**WORK TO COMPLETE**
A: According to the passage on music printing in Mexico, how many passioners did the Bishop of Michoacán order?
B: List every type of chant that the passage on music printing in Mexico says the 1576 Graduale Dominicale included by Juan Hernández.
C: Using the passage on music printing in Mexico, explain why Espinosa finished printing the passioners in 1572.
─── EXTRACT TO READ ───
In 1572, when he was finishing the printing of 100 passioners ordered by the Bishop of Michoacán (in a press run of 310), Ocharte was imprisoned by the Inquisition; he arranged for Espinosa to finish the printing. This passioner was unknown until a few leaves from the book were found in an Indian village in the 1930s. An Antiphonale Dominicale that Espinosa began printing in 1572 at Ocharte’s expense was finished about 1575. Three editions of a new Graduale Dominicale were published in 1576, one printed by Espinosa at Ocharte’s expense and two by Ocharte himself; this, issued as a result of Pius V’s 1571 reform, was said to include graduals, alleluias, tracts, offertories and communions by Juan Hernández (1545–1621). In 1584 Ocharte published a Psalterium, An[t]iphonarium Sanctorale, cum Psalmis & Hymnis, including illustrative prints (some hand coloured), probably for use by the Jesuits. A copy of his 1589 Antiphonarium de tempore, probably for Franciscan and Dominican use, contains marginal notations indicating that chant was accompanied by organ in some Mexican churches. Except for Juan Navarro’s passioner of 1604, this was the last collection of music printed in Mexico before the 18th century.
─── RECORDS SHOWN ───
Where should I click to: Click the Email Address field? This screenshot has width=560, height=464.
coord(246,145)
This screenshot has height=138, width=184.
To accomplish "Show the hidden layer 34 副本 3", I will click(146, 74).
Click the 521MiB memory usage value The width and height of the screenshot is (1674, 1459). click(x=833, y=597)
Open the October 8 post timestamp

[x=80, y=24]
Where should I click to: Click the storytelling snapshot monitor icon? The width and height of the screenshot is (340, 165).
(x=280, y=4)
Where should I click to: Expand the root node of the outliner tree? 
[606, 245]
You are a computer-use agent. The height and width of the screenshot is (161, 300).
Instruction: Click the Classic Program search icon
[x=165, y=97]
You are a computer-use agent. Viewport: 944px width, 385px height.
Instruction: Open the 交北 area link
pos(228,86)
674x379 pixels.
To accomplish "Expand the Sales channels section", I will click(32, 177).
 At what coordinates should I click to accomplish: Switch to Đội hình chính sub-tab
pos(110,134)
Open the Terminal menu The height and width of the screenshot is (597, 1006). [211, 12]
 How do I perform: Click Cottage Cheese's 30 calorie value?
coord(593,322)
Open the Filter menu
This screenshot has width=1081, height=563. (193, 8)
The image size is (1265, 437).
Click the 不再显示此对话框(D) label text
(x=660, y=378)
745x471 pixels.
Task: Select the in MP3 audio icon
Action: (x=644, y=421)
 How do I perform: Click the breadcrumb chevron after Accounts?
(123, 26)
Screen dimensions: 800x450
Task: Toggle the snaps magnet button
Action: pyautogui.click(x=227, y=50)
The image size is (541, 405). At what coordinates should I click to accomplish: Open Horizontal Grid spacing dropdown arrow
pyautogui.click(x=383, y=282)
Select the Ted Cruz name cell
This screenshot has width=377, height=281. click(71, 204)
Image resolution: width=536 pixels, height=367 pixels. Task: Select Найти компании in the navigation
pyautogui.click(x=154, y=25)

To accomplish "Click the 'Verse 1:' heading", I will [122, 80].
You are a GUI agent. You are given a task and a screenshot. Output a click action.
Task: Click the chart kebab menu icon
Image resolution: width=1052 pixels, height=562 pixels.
───
**THE SOLUTIONS**
A: 100 passioners, in a press run of 310.

B: Graduals, alleluias, tracts, offertories and communions.

C: Ocharte was imprisoned by the Inquisition while he was finishing the job, so he arranged for Espinosa to complete the printing.